Self Defence Against Fresh Fruit

Self Defence Against Fresh Fruit

"Self-Defence Against Fresh Fruit" is a Monty Python sketch. It is about an RSM-type instructor who is teaching a class about self-defence, but all he teaches is how to defend oneself against an assailant "armed" with a piece of fresh fruit.

The first half or so of the sketch was remade for the Pythons' first feature film, "And Now for Something Completely Different".

Plot

The teacher (John Cleese) is about to start off his class, but he notices that everyone, save for four students, is absent. He starts off the class by carrying on from where they got to last week, when he was showing them how to defend themselves against anyone who attacks with a piece of fresh fruit. The class complains that for the last nine weeks, all he's been teaching them is fruit. One student (Eric Idle) keeps on insisting that they should be taught how to defend themselves against anyone who attacks with a pointed stick. The teacher yells at the student for thinking that pointed sticks are more dangerous than fresh fruit, saying "Ooh, ooh, ooh; want to learn how to defend yourself against pointed sticks, do we? Getting all high and mighty, eh? Fresh fruit not good enough for you, eh? Well let me tell you something lad! When you're walking home tonight and some great homicidal maniac comes after YOU with a bunch of loganberries, don't come cryin' to me!"
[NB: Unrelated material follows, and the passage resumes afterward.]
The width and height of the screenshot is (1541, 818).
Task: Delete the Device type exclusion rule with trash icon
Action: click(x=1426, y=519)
He starts off the class with passionfruit, but the whole class complains that they've done passionfruit, as well as oranges, apples, grapefruit (whole and segmented), pomegranates, greengages, grapes, lemons, plums, mangoes in syrup, and cherries (red and black). The teacher decides to teach them about bananas. He tells them, to defend themselves against a man armed with a banana, first, he has to be forced to drop the banana, then the banana has to be eaten, thus disarming him and rendering him helpless. When another student (Michael Palin) asks about a man armed with a bunch of bananas, the teacher tells him to shut up. Idle again chimes in to ask about a man with a pointed stick, to which the teacher also tells him to shut up. He demonstrates by asking a student called Mr. Harrison (Graham Chapman, whom the teacher calls Mr. Apricot), to attack him with a banana, but just as Harrison is about to attack him, the teacher shoots him dead, and eats the banana (the movie version ends here).
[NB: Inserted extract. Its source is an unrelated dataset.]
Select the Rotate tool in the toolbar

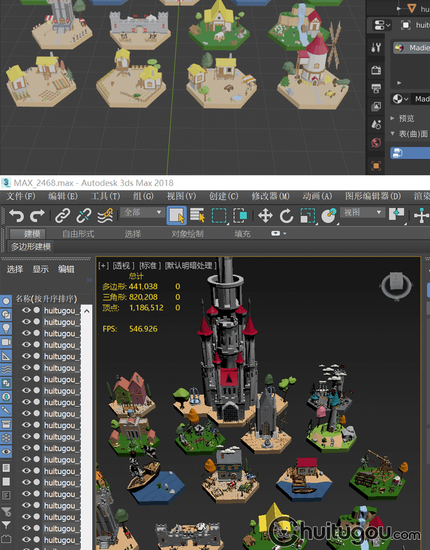[286, 215]
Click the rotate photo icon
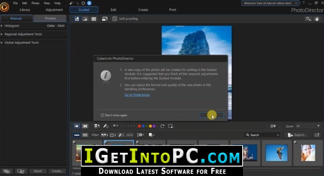The image size is (324, 176). coord(162,126)
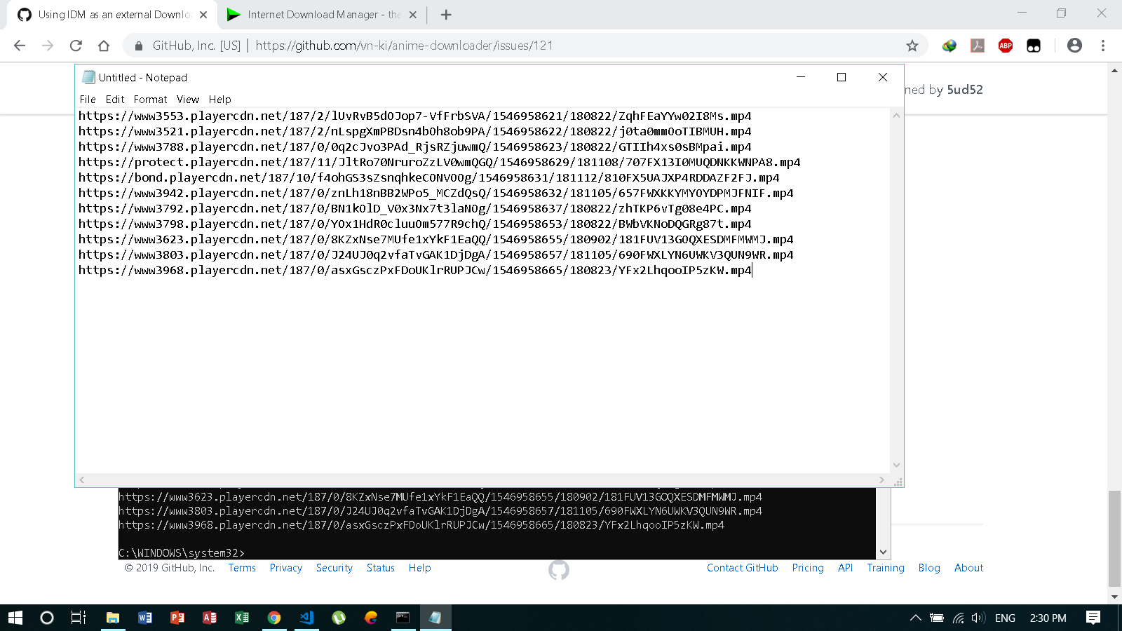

Next, he asks a student named Thompson (Terry Jones, whom the teacher calls Mr. Tinned Peach), to attack him with a raspberry, but Thompson refuses, saying that the teacher will shoot him. The teacher throws away the gun, and Thompson is about to attack him, when a 16-ton weight comes down on him. He then asks the remaining students to do the same, but they refuse until he promises not to kill them. As the students advance with baskets of raspberries, the teacher releases a tiger which attacks the remaining students. The teacher warns imaginary other students that he's wired himself up to 200 tons (203 t) of gelignite, and blows himself up.

The sketch was possibly inspired by a similar scene in the movie "The Dirty Dozen".

Sixteen Ton Weight

This sketch was the first appearance of Monty Python's sixteen ton weight. In the typical style of a comedy or cartoon weight, it was coloured black, in shape of a right square frustum, and had its mass "16 TONS" painted on the side in large white letters. Monty Python's sixteen ton weight was hollow and approximately 1.5m high, allowing it to readily conceal the character upon whom it was dropped. The sixteen ton weight was used periodically thereafter to bring an abrupt ending to sketches (in much the same way as the knight with a raw chicken would do during the first series).

In Popular Culture

This sketch was referrenced briefly in Lemony Snicket's The Slippery Slope.